:: TASK ::
In the listing below, locate the line that contains "El mundo en las manos (80, 1488)" and the line that contains "[Preview] (71, 168)". Restate word for word those two lines and every line between them, and nothing else.

RECORDS PROVIDED section start

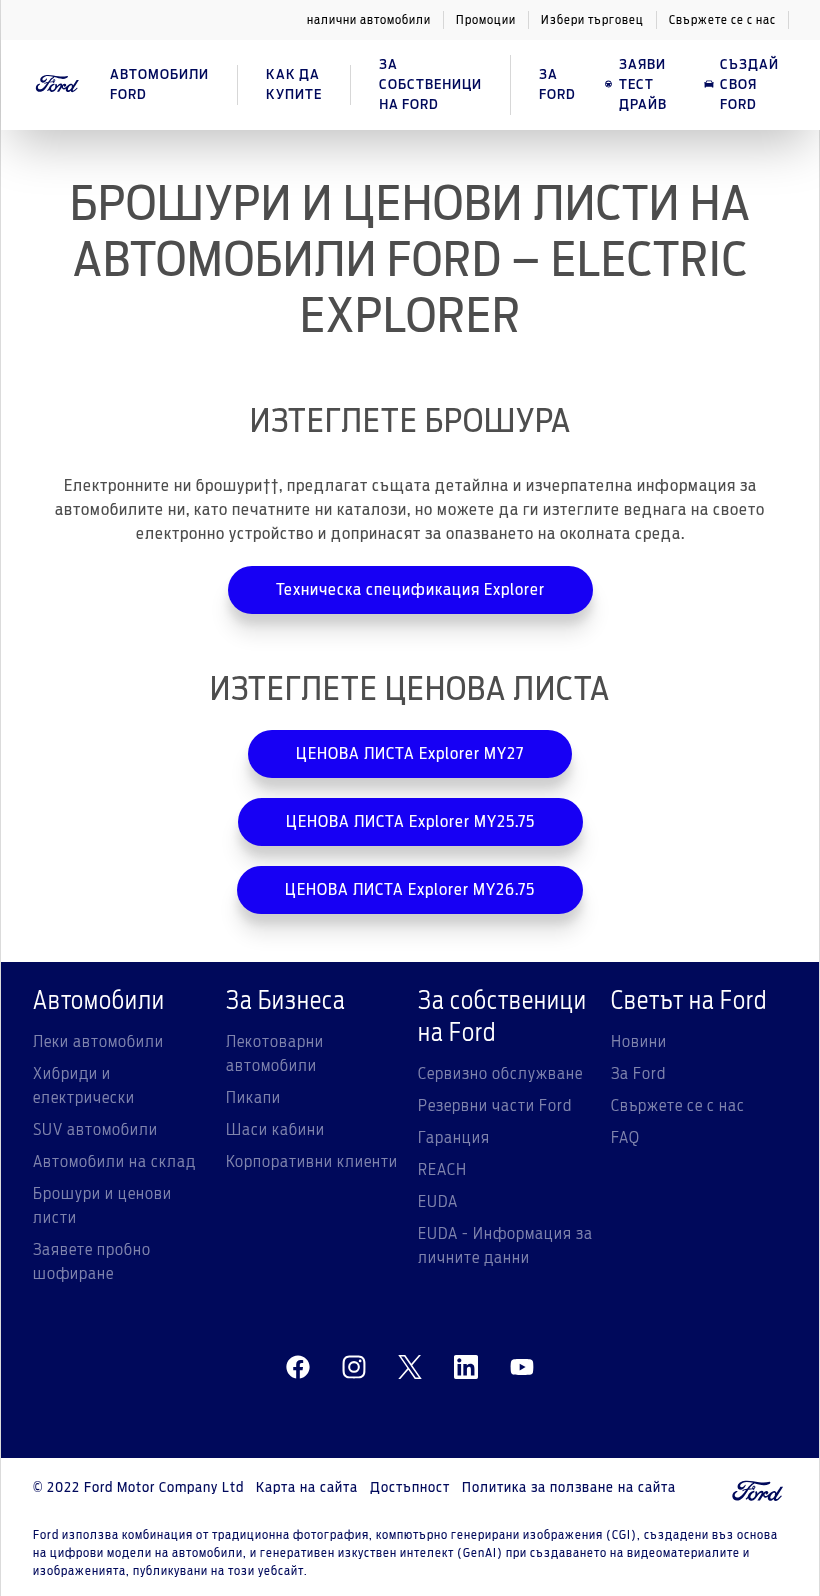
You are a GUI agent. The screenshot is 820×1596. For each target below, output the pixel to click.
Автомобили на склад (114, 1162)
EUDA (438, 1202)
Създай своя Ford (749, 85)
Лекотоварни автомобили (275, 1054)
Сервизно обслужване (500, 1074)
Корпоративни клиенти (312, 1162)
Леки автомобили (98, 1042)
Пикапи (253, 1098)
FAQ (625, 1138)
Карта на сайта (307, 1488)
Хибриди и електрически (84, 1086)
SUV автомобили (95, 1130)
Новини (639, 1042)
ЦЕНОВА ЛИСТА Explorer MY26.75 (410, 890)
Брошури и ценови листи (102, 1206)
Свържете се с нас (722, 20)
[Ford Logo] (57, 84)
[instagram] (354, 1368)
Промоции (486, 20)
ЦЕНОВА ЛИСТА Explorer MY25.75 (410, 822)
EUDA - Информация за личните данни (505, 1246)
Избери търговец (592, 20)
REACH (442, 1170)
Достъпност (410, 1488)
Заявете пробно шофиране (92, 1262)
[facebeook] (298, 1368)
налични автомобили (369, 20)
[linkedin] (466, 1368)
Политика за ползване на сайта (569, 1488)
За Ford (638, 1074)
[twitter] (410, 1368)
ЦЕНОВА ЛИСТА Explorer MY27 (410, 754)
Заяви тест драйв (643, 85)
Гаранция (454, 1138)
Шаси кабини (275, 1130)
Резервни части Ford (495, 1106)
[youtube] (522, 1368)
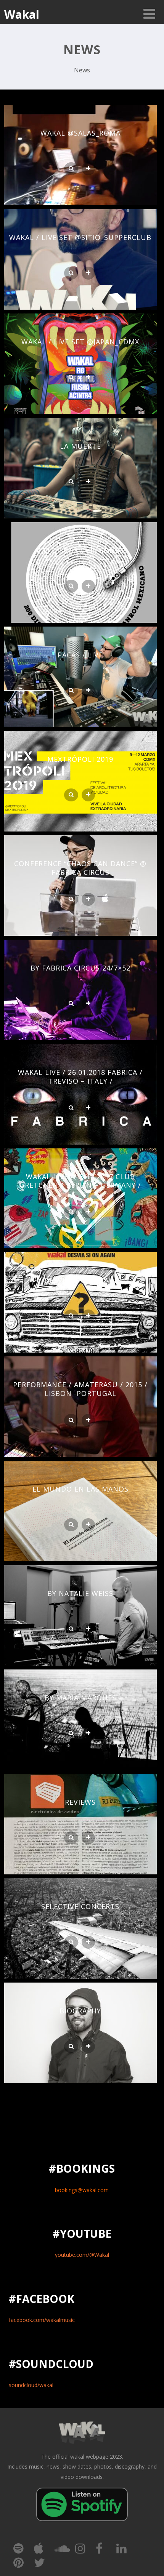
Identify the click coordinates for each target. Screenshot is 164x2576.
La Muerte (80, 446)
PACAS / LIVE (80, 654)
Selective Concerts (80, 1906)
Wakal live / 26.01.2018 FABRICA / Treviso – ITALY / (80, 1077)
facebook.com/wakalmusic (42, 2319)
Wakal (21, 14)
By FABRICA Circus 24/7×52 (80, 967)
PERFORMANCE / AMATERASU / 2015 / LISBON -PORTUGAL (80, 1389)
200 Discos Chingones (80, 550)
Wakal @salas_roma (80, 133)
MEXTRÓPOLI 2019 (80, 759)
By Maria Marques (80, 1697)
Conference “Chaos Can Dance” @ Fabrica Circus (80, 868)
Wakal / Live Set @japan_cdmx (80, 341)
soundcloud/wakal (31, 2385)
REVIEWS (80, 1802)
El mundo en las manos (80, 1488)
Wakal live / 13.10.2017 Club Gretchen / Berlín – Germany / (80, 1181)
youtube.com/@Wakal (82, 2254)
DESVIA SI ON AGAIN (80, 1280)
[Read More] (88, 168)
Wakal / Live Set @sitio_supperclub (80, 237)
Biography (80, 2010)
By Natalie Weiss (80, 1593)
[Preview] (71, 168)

RECORDS PROVIDED section end
RECORDS PROVIDED section start

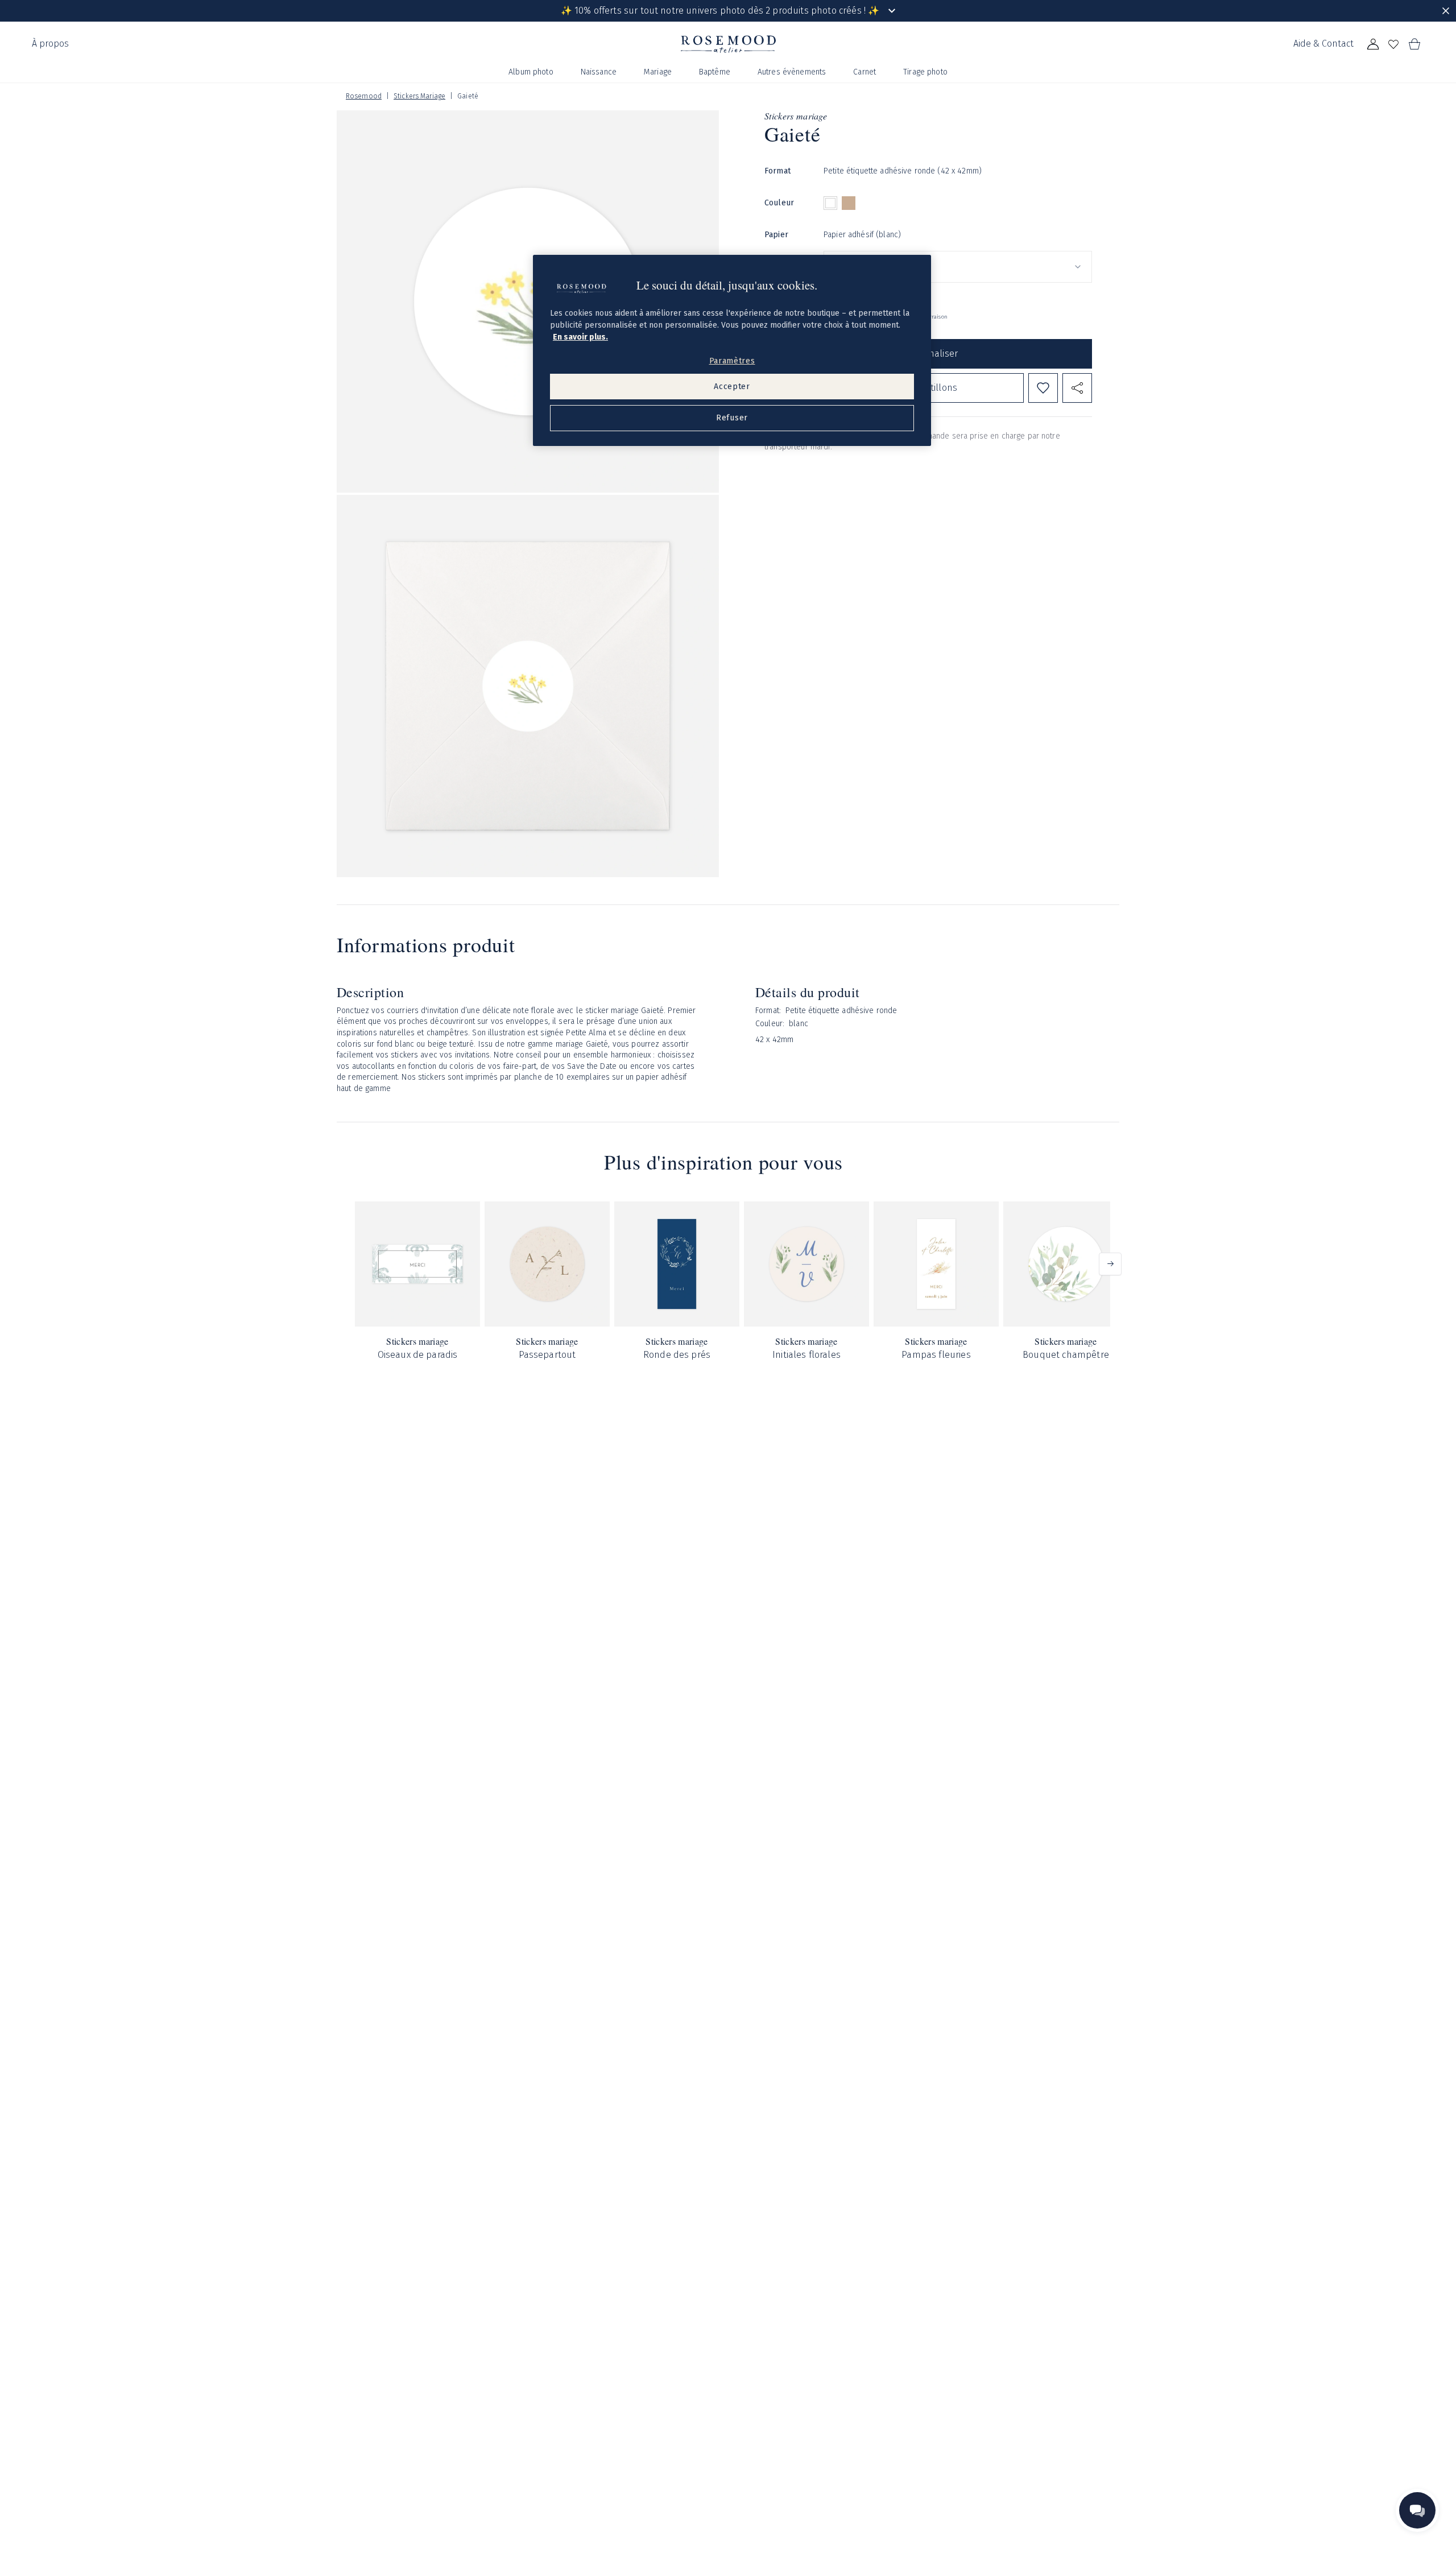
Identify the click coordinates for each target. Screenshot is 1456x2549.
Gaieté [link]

RECORDS PROVIDED section end

:: RESPONSE BOX ::
El mundo en las manos (80, 1488)
Wakal live / 13.10.2017 Club Gretchen / Berlín – Germany / (80, 1181)
youtube.com/@Wakal (82, 2254)
DESVIA SI ON AGAIN (80, 1280)
[Read More] (88, 168)
Wakal / Live Set @sitio_supperclub (80, 237)
Biography (80, 2010)
By Natalie Weiss (80, 1593)
[Preview] (71, 168)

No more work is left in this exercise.